Peygamberler insanların en üstünü, ahlâkça da en güzelidirler. Ancak onlar dahi sâlihlerin, iyilerin arasında olmak isterler. Hz. İbrâhim’in duası hepimize örnektir:
“Ey Rabbim! Bana bir hikmet bahşet ve beni sâlih kimseler arasına kat.”[11]
Bir peygamber duası olan sâlih kimselerinden olmayı istemek, mümin kimliğin zirvesidir. Bütün kimliklerin, makamların üstünde imtiyazlı bir konumdur.

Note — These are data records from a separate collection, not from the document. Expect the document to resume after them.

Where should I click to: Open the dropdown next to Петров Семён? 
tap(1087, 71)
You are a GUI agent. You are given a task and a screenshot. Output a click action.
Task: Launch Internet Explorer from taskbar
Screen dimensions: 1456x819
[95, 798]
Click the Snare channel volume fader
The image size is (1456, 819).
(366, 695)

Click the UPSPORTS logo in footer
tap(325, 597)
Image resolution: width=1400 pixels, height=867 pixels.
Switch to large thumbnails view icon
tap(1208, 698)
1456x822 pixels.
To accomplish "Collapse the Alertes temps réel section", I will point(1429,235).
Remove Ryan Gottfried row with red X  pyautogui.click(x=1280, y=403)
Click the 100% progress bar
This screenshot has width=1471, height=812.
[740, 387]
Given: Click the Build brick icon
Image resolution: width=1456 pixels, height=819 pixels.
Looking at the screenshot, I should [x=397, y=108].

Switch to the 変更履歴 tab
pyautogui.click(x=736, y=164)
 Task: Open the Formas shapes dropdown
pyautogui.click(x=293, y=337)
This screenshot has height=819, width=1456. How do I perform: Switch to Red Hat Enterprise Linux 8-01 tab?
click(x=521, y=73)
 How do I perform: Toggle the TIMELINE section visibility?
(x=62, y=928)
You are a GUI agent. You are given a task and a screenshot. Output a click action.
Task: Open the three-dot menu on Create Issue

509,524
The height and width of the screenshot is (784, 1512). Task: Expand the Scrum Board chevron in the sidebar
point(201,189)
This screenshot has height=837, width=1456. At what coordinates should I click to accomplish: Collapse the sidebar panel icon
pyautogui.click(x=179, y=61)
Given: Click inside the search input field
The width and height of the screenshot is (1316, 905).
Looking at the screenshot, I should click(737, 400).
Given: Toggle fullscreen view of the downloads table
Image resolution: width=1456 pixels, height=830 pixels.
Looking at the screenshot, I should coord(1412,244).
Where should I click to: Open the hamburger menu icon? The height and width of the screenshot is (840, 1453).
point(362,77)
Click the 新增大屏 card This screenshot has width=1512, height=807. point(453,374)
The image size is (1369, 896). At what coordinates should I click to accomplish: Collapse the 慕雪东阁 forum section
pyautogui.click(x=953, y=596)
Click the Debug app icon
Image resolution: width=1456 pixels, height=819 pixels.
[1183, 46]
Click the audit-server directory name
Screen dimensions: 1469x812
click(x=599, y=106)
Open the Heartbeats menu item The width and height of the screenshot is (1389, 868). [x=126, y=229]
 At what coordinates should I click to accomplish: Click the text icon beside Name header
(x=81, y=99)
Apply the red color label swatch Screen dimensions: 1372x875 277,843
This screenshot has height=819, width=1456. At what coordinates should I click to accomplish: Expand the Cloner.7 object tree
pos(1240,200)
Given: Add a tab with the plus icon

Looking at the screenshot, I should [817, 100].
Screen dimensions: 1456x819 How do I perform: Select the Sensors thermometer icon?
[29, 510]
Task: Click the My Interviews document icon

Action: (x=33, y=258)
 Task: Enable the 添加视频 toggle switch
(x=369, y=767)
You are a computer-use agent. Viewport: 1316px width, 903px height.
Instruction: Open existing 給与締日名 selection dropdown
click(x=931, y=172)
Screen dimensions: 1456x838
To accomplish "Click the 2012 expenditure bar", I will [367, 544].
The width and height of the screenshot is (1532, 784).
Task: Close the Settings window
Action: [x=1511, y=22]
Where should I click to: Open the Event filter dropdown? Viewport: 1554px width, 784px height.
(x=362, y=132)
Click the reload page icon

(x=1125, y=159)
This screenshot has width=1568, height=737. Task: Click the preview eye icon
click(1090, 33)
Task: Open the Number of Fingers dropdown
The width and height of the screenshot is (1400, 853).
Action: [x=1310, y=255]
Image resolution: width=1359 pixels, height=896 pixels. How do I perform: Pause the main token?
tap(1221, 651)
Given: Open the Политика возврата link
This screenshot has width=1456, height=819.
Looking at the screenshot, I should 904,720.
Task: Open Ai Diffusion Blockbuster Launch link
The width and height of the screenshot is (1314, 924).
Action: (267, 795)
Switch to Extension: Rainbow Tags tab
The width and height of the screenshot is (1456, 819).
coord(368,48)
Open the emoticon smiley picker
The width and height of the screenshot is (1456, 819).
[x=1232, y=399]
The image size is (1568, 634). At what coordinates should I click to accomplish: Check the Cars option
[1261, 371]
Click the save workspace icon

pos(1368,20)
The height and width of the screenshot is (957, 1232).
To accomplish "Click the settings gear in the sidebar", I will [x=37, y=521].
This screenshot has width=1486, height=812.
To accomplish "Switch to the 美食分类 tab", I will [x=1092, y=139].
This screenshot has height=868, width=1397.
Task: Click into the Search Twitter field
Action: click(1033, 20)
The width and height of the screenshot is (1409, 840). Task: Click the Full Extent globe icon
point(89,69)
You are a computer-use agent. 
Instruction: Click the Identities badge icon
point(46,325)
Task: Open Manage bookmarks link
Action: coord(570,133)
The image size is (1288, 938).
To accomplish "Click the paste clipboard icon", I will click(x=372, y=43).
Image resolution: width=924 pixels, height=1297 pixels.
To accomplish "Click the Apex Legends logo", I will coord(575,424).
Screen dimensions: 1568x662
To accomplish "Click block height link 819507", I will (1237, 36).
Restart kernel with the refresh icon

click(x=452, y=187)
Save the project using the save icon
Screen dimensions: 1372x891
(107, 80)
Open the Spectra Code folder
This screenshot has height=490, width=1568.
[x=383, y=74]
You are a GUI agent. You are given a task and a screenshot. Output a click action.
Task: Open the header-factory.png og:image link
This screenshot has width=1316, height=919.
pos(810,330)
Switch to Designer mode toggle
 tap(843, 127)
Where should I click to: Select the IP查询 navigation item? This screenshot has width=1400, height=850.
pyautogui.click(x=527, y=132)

Bu konuma bizi yaklaştıracak formül ise; sâlih amel, sâlih arkadaş, sâlih niyet…
Fatma Şeyda Selek
[1] Kehf, 18/46.
[2] Lokmân, 31/16.
[3] Neml, 27/19.
[4] Şûrâ, 42/26.
[5] Buhârî, “Nikah”, 5.
[6] el-Hazîn Hüsnü Geçer, Hikem-i Ataiyye Şerhi, 38, Millî Basım Yayın, İstanbul, 2018.
[7] Mesnevî-i Nuriye, s.112, 2006.
[9] Bakara, 2/25.
[10] Buhârî, “Edeb”, 5.
[11] Şuarâ, 26/83.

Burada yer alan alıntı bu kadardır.